• [Work task] Look through the entries below and show every line containing the word "agent".

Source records

>>>>>

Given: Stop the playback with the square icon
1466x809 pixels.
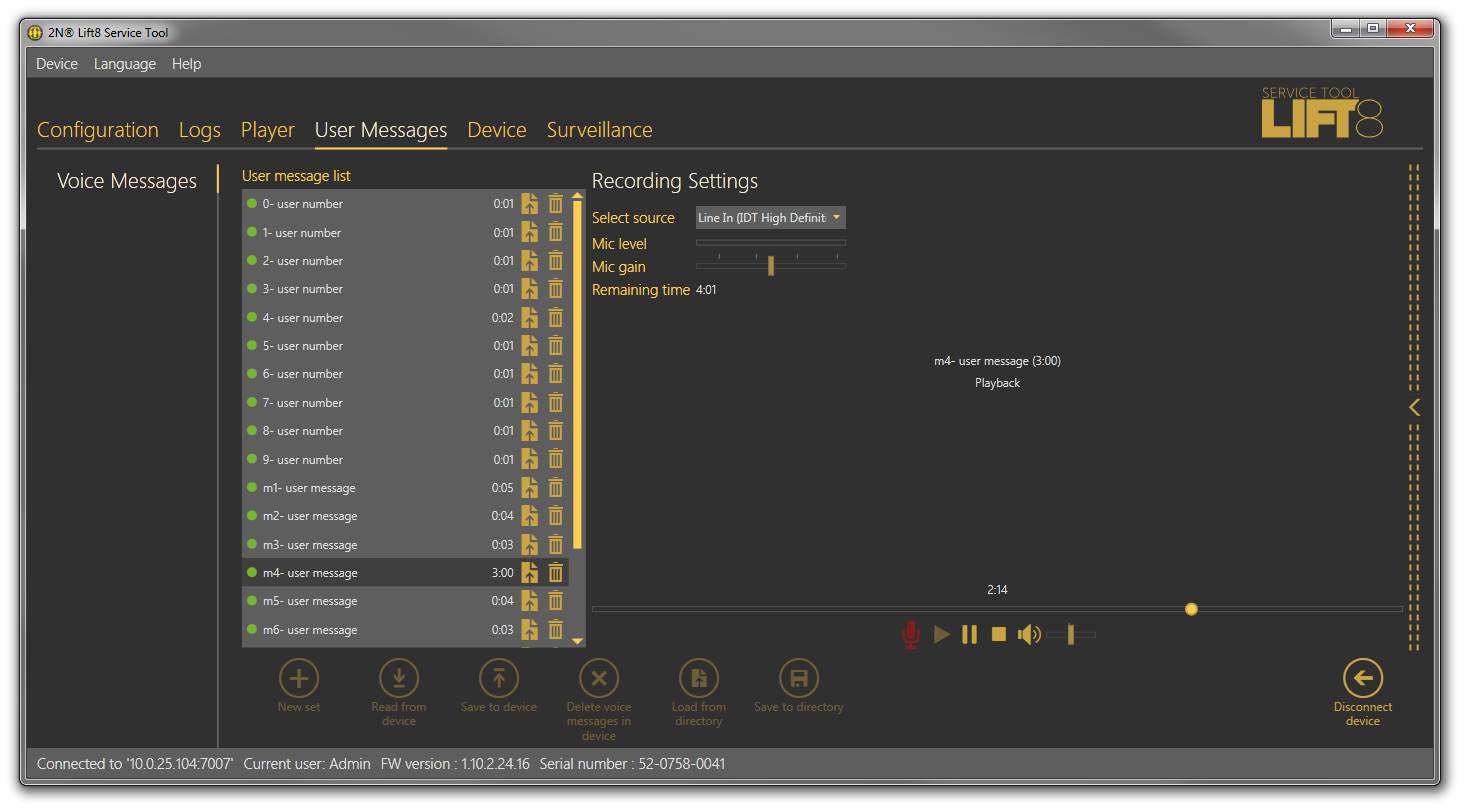Looking at the screenshot, I should point(998,635).
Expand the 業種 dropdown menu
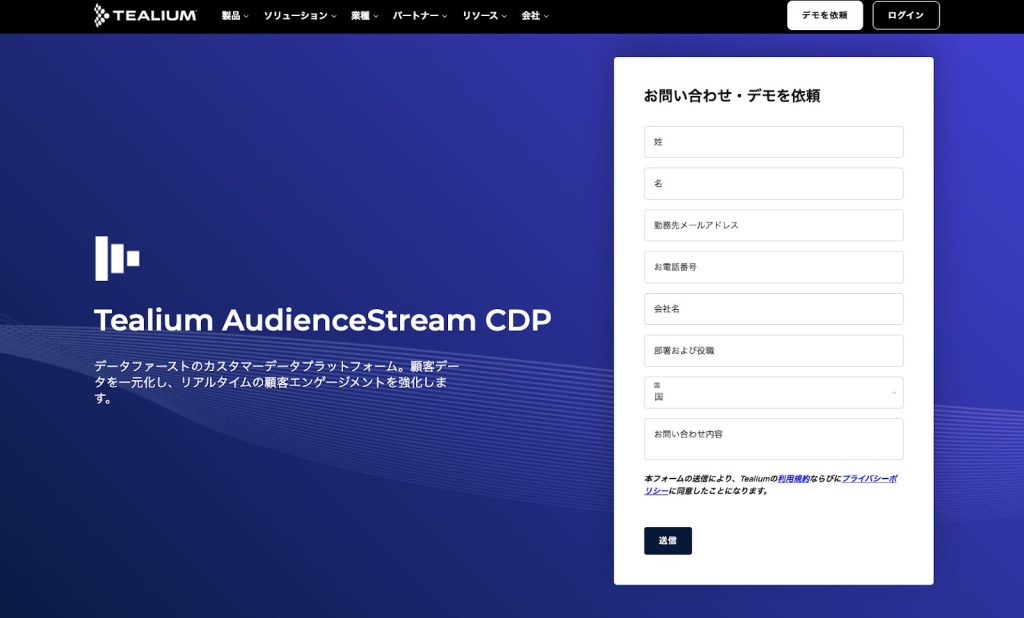The height and width of the screenshot is (618, 1024). click(364, 16)
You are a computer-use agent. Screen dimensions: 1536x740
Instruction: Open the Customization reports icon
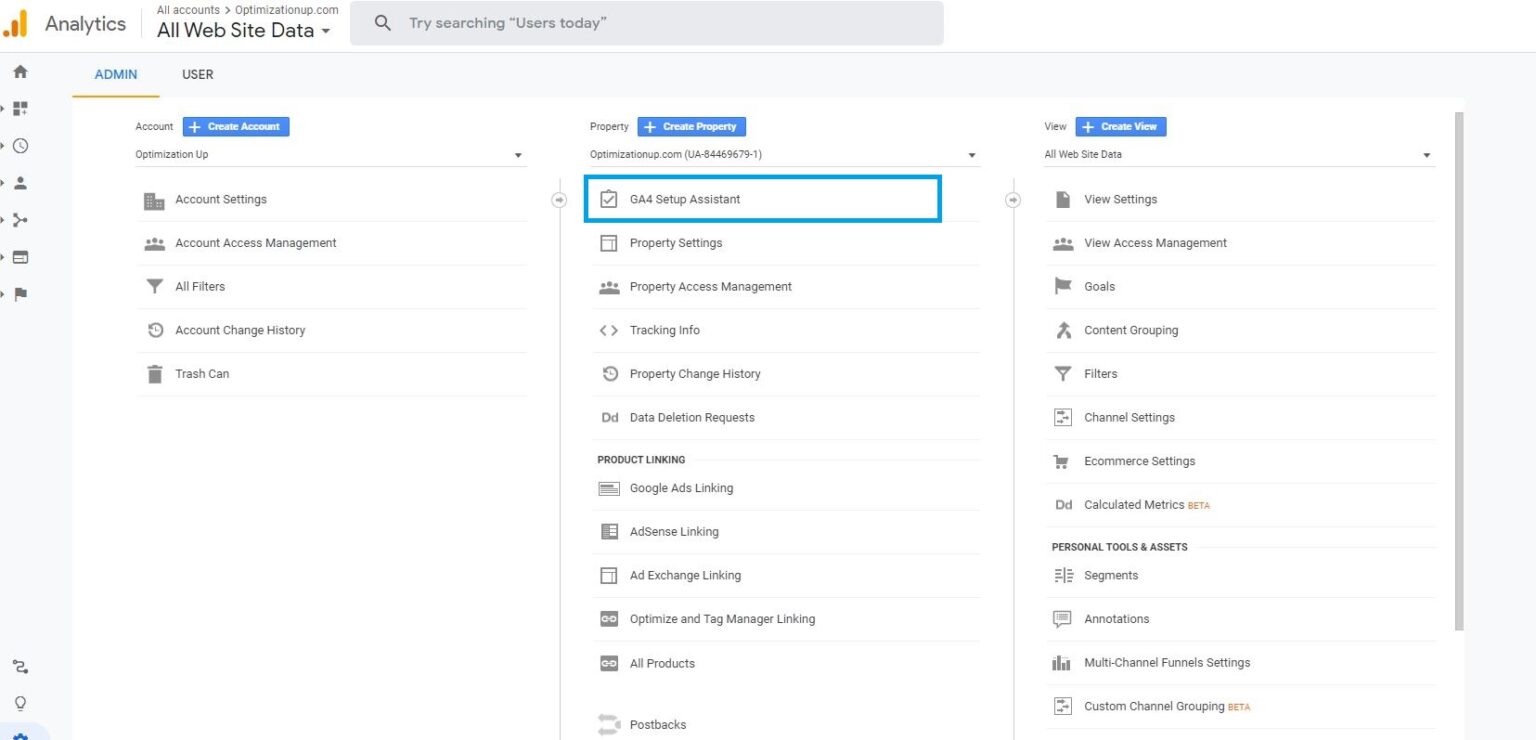point(18,108)
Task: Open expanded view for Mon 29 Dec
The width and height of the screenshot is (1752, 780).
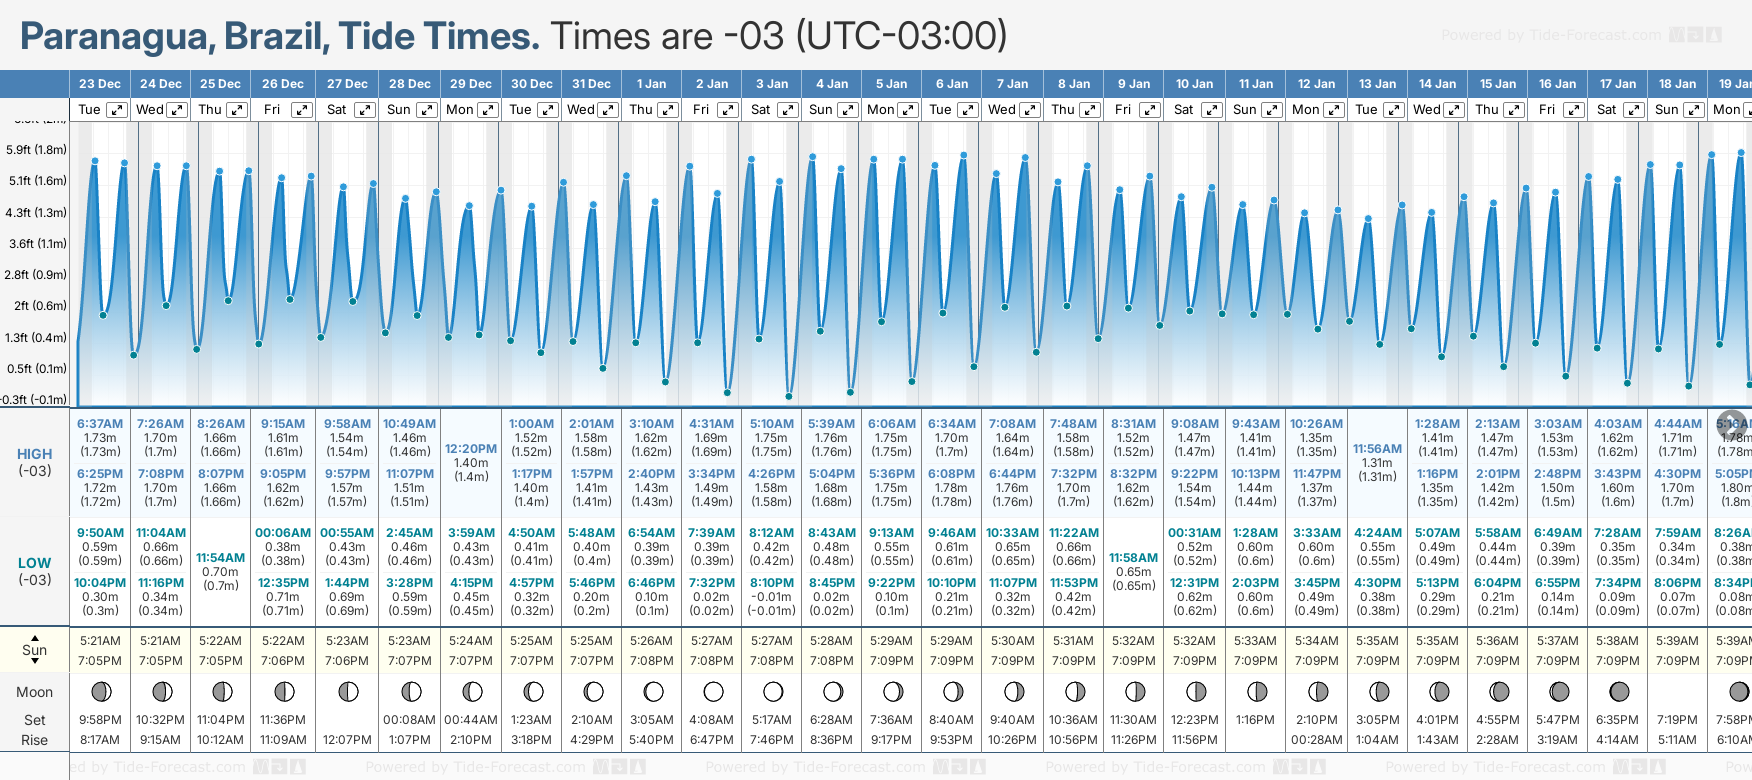Action: (488, 110)
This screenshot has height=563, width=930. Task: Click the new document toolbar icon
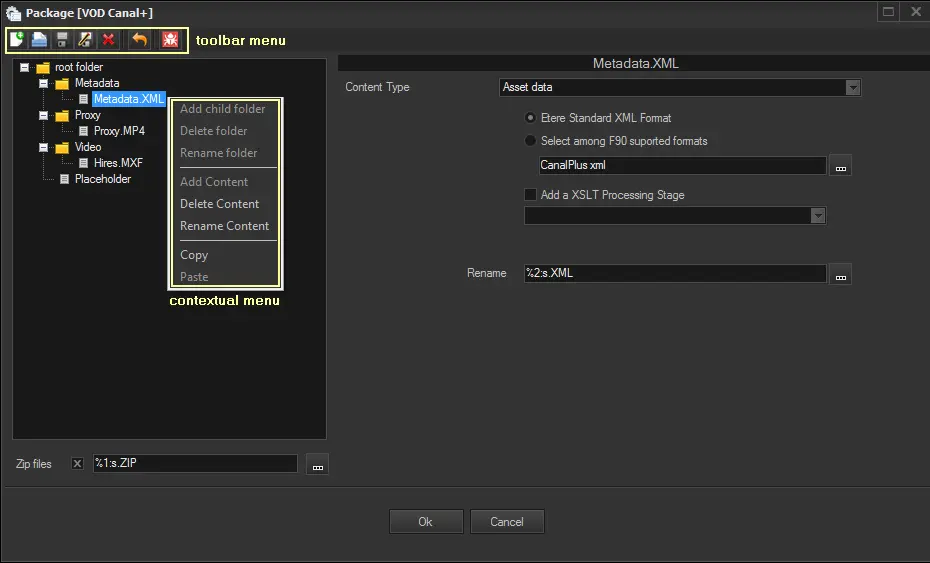pyautogui.click(x=17, y=40)
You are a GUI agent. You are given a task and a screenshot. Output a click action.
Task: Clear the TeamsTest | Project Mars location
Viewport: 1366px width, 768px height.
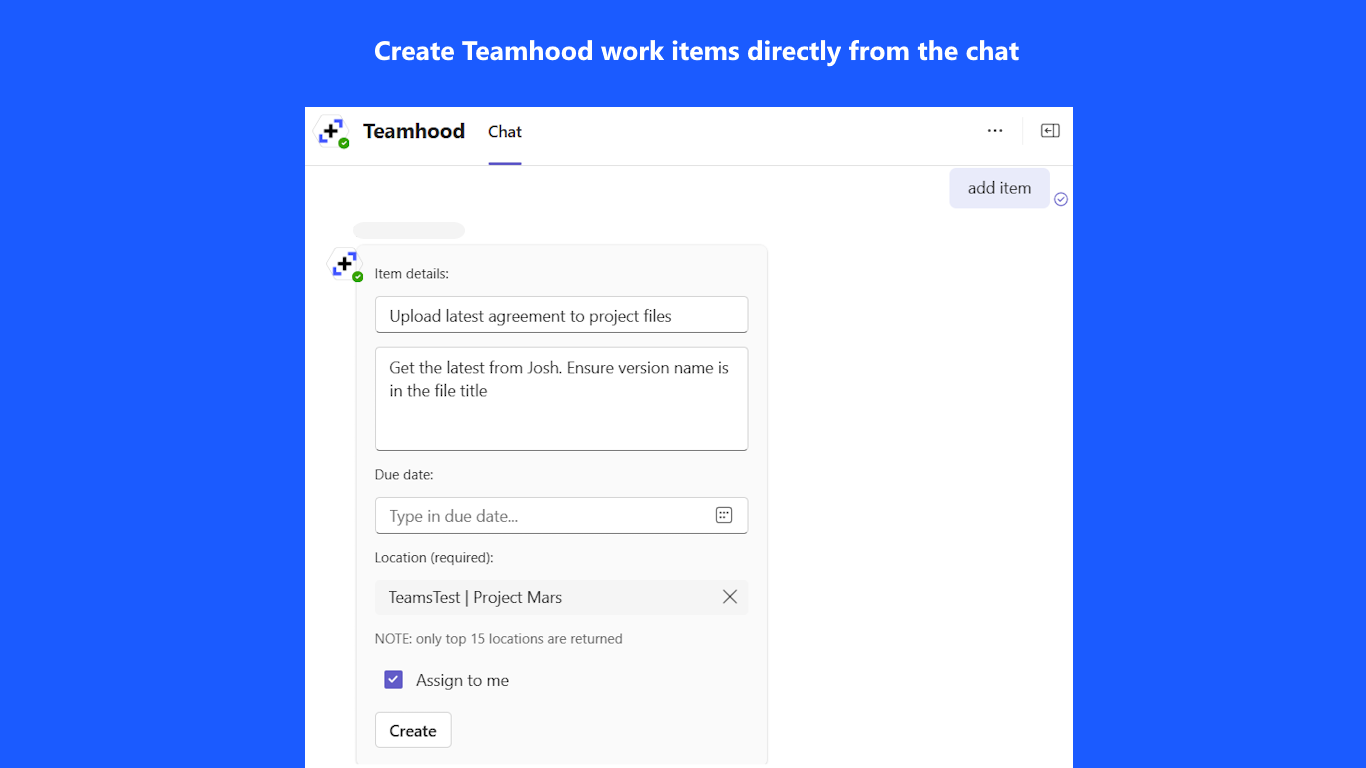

<<<<<

• [Response]
You are a computer-use agent. Screen dimensions: 1536x740
You are a GUI agent. You are given a task and a screenshot. Output a click action.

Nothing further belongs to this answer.